» POKAZANY TEKST:
×

Pijana para nie opiekowała się 5-letnim synem w czasie grilla. Agnieszka zwróciła im uwagę

Wakacje to czas nie tylko kąpieli w ciągu dnia, ale i spędzania czasu z najbliższymi wieczorami. Polacy najchętniej wybierają spotkania przy grillu. Agnieszka też zdecydowała się przyjąć zaproszenie swojego kolegi Marcina, który wpadł na pomysł, że swoje urodziny będzie świętować właśnie przy grillowanej kiełbasie i alkoholu z najbliższymi.

» ZADANIE PISEMNE:
Podejmij tekst o pijanej parze na grillu i pisz go dalej od ostatniego zdania. Rekordy zamieszczone dalej nie mają tu żadnego znaczenia.

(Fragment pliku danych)
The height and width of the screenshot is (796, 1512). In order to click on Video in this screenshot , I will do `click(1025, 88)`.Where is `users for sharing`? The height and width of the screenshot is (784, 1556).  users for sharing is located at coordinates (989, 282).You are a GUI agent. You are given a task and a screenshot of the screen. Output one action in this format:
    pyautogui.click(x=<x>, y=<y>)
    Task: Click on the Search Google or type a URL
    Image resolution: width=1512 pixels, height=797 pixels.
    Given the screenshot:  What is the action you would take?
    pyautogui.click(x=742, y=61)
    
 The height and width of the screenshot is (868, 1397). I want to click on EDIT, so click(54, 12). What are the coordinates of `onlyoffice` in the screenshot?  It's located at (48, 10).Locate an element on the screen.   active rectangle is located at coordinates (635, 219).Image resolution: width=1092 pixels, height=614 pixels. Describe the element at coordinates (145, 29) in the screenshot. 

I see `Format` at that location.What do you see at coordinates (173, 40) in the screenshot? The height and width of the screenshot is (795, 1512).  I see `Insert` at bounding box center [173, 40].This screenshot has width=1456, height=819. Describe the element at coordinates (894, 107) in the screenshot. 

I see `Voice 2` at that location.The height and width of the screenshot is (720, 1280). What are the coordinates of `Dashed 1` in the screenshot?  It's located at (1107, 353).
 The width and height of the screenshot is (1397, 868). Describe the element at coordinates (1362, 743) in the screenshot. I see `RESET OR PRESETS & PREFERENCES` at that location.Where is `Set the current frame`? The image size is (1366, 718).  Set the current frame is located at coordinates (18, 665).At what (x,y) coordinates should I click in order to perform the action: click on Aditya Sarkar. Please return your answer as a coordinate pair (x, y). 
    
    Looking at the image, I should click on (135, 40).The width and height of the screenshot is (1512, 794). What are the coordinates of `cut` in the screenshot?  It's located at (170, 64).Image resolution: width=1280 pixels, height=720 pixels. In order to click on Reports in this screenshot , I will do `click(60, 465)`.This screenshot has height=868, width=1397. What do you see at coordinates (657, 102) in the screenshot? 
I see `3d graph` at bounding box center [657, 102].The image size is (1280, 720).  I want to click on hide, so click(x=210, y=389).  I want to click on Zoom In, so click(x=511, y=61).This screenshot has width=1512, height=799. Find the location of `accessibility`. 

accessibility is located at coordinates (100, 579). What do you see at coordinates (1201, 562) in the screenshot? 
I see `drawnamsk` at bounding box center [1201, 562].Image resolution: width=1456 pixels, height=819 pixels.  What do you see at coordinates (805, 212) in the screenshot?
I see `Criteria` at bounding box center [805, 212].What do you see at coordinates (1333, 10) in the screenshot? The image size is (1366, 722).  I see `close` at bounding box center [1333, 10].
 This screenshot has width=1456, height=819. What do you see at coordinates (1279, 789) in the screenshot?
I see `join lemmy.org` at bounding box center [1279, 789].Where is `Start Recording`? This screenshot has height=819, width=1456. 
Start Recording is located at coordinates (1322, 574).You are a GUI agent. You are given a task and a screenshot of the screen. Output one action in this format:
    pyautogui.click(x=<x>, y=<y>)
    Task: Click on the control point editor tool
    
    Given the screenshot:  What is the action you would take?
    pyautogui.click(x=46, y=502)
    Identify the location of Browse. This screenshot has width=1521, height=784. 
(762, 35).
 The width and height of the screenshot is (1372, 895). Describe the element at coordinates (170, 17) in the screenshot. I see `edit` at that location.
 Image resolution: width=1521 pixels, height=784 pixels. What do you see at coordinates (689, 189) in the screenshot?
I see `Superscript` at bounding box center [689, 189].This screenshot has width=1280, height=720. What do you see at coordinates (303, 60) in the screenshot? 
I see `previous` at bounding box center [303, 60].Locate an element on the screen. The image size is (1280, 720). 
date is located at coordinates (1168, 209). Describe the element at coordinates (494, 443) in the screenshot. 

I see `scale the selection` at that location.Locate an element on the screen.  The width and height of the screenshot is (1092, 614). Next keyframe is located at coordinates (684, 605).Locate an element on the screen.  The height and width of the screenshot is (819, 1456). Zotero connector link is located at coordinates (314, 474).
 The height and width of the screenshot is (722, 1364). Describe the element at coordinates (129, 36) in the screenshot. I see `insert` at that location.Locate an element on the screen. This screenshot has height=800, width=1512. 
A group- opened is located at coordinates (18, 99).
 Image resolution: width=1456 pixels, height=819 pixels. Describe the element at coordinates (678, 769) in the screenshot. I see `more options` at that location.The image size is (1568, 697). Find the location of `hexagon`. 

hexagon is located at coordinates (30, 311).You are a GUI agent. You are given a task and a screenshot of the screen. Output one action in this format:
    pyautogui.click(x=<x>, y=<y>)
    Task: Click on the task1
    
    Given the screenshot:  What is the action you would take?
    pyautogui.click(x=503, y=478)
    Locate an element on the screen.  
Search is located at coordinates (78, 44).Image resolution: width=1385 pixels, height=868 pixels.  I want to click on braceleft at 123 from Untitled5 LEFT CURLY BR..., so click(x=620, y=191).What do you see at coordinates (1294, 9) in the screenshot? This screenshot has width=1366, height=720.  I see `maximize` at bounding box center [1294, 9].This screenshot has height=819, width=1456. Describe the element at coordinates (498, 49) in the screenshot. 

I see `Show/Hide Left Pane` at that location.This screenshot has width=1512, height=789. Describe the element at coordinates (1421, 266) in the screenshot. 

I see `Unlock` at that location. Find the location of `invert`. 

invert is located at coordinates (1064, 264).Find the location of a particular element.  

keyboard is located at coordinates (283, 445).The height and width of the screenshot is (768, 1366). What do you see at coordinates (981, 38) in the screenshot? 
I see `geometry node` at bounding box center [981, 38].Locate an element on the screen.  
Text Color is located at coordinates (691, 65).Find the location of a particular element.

» ROZWIĄZANIE ZADANIA:
Jak to zazwyczaj bywa w takiej sytuacji, wszyscy się składają, albo każdy przynosi co, co przyda się na grillu. Agnieszka postanowiła, że przygotuje sałatki i przyniesie dodatki do kiełbasy

Cieszyłam się na tego grilla, ponieważ mieszkam w bloku i nie mam okazji do tego, aby móc spędzić czas na świeżym powietrzu. Gdy pojawiłam się na miejscu, okazało się, że już było małżeństwo z 5-letnim Jasiem i drugie z malutką Oliwią. Miałam z tego radochę, ponieważ bardzo lubię dzieci i pomyślałam, że będę mogła odciążyć rodziców, gdy ci będą chcieli odpocząć

„Zaczęło się standardowo od wykładania produktów na stół. Podzieliliśmy się także trunkami I zaczęliśmy biesiadę”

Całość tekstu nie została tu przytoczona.